Modi calls on G20 to fund climate solutions for developing nations
Modi has pitched India as a self-styled leader of the ‘global south’
INDIAN prime minister Narendra Modi said Thursday (7) that leaders of the G20 summit he is chairing this weekend must support developing nations to tackle climate change with more cash and by sharing technology.
Against a backdrop of record-breaking temperatures and deadly heatwaves across the globe, climate scientists and activists have warned of dire consequences — particularly for developing countries — if leaders fail to forge a consensus.
Modi has pitched India as a self-styled leader of the “Global South”, a bridge between developed and developing countries.
“Many countries of the Global South are at various stages of development and climate action must be a complementary pursuit,” Modi wrote in an editorial carried by several Indian outlets as well as international dailies including in Britain and Japan.
Globally, wealthy nations missed their pledge to provide, by 2020, $100 billion a year in climate finance to poorer nations, eroding trust that polluters will help vulnerable countries least responsible for warming to tackle the challenges of climate change.
The Group of 20, which will meet in New Delhi this weekend, consists of 19 countries and the European Union, making up about 85 per cent of global GDP, and a similar amount of its carbon emissions.
“Ambitions for climate action must be matched with actions on climate finance and transfer of technology,” Modi added.
“We believe there is a need to move away from a purely restrictive attitude of what should not be done to a more constructive attitude focusing on what can be done to fight climate change.”
A G20 energy ministers’ meeting in July failed to agree on a roadmap to phase down the use of fossil fuels — or even mention coal, the dirty fuel that remains a key energy source for economies like India and China.
The two Asian nations are among the biggest global polluters but argue that historical contributors in the West need to take a much bigger responsibility for today’s global climate crisis.

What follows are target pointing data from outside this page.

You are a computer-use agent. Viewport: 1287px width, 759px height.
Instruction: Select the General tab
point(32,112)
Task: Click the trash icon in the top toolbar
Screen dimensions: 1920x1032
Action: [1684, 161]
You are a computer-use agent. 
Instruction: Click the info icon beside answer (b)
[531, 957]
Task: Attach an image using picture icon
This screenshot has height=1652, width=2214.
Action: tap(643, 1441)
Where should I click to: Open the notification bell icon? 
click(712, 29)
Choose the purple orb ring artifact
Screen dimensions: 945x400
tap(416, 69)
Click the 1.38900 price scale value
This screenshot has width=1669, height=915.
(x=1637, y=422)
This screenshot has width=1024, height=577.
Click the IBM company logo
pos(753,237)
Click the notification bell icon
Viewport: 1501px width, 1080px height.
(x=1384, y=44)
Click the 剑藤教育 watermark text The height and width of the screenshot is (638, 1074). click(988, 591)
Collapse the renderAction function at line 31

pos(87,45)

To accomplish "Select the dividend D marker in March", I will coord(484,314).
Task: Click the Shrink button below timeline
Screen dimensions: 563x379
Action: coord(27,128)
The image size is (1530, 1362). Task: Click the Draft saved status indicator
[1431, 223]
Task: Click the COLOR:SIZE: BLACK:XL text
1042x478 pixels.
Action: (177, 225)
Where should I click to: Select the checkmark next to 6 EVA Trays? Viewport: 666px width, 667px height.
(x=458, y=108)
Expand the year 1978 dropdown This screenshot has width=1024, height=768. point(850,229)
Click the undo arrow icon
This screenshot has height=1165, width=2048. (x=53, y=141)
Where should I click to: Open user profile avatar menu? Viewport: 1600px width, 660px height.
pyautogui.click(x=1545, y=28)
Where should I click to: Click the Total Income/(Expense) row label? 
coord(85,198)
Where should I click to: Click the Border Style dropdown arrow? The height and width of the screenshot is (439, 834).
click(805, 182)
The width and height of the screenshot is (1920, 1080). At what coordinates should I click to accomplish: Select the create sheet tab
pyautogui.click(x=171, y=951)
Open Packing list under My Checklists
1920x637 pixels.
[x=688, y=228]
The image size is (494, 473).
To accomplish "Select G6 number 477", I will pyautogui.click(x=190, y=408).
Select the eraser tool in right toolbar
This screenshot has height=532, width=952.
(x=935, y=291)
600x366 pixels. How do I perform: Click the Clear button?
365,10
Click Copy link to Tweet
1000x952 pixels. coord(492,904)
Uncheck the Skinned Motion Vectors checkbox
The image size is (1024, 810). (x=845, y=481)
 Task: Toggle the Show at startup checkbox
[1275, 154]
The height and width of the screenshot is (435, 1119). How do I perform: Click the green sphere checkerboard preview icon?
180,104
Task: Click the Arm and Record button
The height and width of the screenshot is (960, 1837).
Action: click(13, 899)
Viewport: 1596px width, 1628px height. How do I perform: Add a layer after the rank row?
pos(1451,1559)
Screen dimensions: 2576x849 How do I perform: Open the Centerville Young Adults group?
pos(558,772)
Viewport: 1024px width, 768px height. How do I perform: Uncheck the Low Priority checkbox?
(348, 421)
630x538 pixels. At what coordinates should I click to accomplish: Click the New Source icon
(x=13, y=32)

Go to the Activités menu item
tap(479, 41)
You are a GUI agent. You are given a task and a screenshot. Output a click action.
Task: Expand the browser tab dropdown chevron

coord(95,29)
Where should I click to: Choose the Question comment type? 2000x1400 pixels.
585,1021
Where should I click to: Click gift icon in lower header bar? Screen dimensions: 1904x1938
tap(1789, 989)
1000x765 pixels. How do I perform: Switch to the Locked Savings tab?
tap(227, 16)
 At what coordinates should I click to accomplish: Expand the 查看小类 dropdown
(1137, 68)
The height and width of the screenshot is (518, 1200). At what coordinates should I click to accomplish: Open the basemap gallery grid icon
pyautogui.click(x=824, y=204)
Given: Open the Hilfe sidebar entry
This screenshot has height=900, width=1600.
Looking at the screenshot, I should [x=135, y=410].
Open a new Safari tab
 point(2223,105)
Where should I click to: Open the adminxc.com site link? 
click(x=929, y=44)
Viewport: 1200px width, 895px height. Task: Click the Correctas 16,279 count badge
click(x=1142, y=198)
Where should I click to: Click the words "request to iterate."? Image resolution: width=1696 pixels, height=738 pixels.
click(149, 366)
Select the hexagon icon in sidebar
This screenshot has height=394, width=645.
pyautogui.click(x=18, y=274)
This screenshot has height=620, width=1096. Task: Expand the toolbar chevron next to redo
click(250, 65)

The G20 energy and climate consensus push has also faced resistance from countries like Saudi Arabia and Russia, which fear that a transition away from fossil fuels would dent their economies.
“Due to the impact of climate change, ensuring food and nutritional security will be crucial,” Modi added, saying “boosting climate-smart agriculture” was one solution.
“Technology is transformative but it also needs to be made inclusive,” he said.
The G20 September 9-10 summit is the next major set of negotiations in a packed calendar of meetings crucial for action on global warming, culminating at the UN COP28 talks in the oil-rich United Arab Emirates starting in November.